By Hector Florin
Bob Montgomery wants to take a break from two decades as a Florida real estate broker. So the 69-year-old is reaching into his grab bag of real estate tricks to lure a buyer for his Hypoluxo Island home. Montgomery is dropping the price of his waterfront property by $5,000 a day. While no faux-Lotto billboards update the latest asking price (now at about $1.55 million), signs planted on swales along Ocean Avenue announce his stunt. It kicked off Feb. 1, with the Barefoot Lane home carrying a listing price of $1.7 million. Montgomery, of Ocean and Intracoastal Properties, was itching to take his luxury RV on a cross-country trip, and decided it was time to take a swing on selling his home and property — even in such a meager market.

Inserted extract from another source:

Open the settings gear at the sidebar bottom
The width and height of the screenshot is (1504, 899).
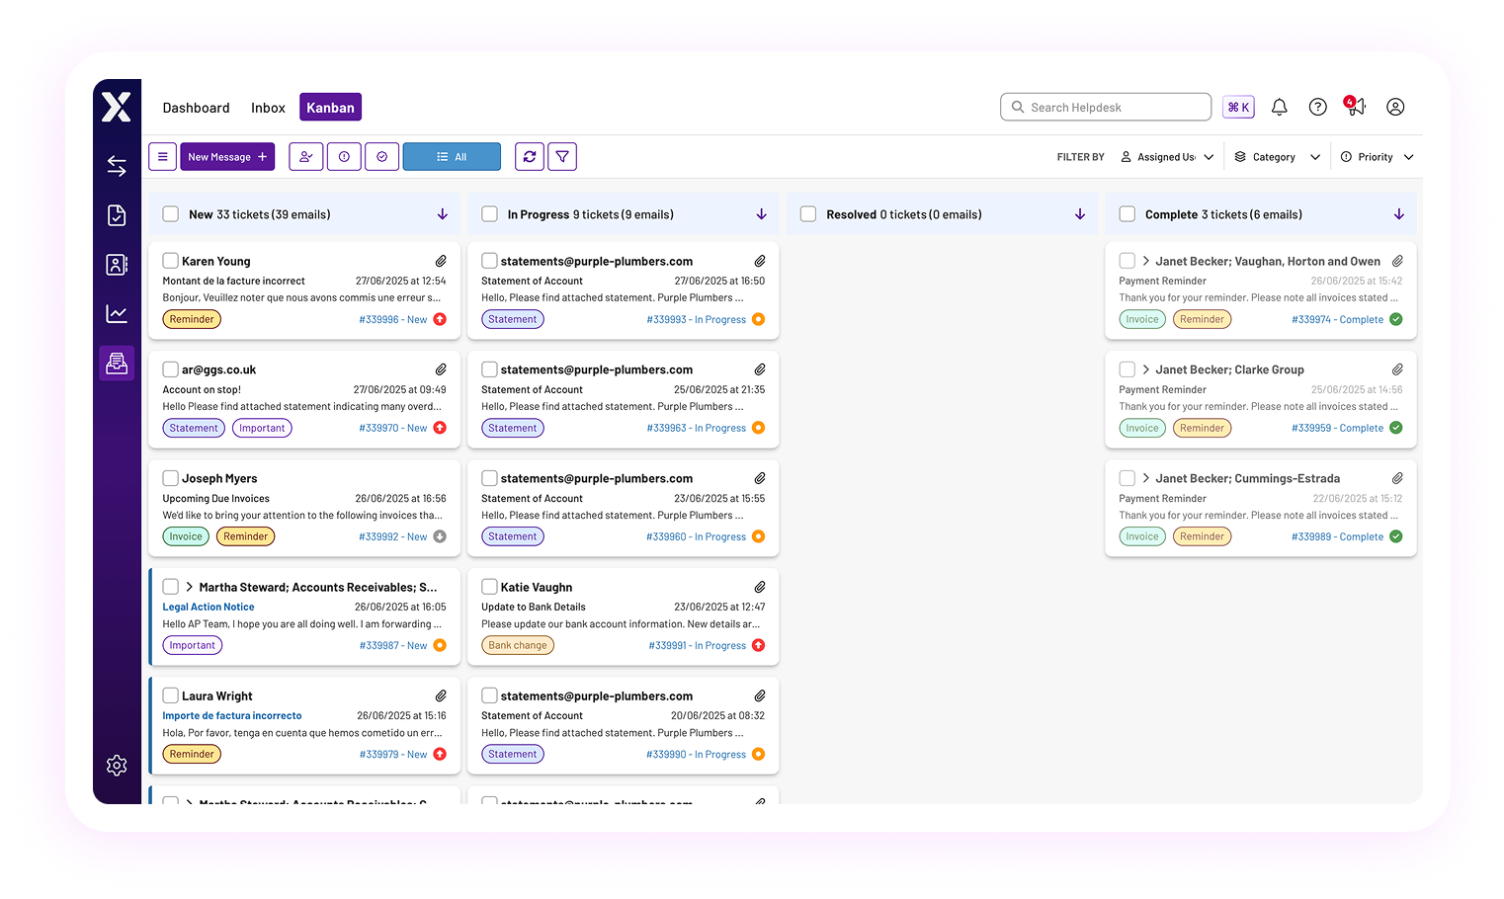117,765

“I’ve gotta find out where the bottom is,” Montgomery said. Following the home’s fifth Sunday home showing on March 1, Montgomery sounded cheerful about the turnout, though he didn’t indicate any serious offers at hand.
“It seems to at least pique their curiosity,” he said. Hypoluxo Island has not been immune to the massive drop in real estate prices that has blanketed South Florida. Palm Beach County appraisals have dropped the market value of Montgomery’s home and land 10 percent in the last two years, to just under $1 million.

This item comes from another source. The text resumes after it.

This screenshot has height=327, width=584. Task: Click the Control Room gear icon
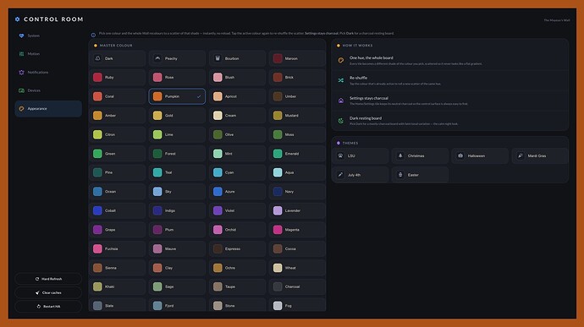[18, 19]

But that’s nothing like the plummeting prices and deals available farther inland and in suburban subdivisions, said Steve Presson of Corcoran Group in Palm Beach. And in a suffering economy, there are few contenders for homes floating above the seven-figure price tag.
“Clients aren’t buying the property. They’re buying the deal,” Presson said.
Diana Reed of Illustrated Properties in Palm Beach said she’s seen an uptick in calls and showings over the last month and a half.
“I’m hoping that helps translate into sales,” says the 10-year real estate agent and Hypoluxo Island resident. Inquiries have come from western communities like Wellington, and Weston in Broward County, as well as Northeasterners.
“They just look at [waterfront living] as the trophy when living in Florida,” Reed said. Montgomery predicts any buyer would very likely knock down the 1960 home, as the value is in the land. And he thinks his work ethic will result in his beating the real estate doldrums and jumping into his RV.
“If you have a plan, and you work your plan, then you’ll be more successful than if you don’t,” he said.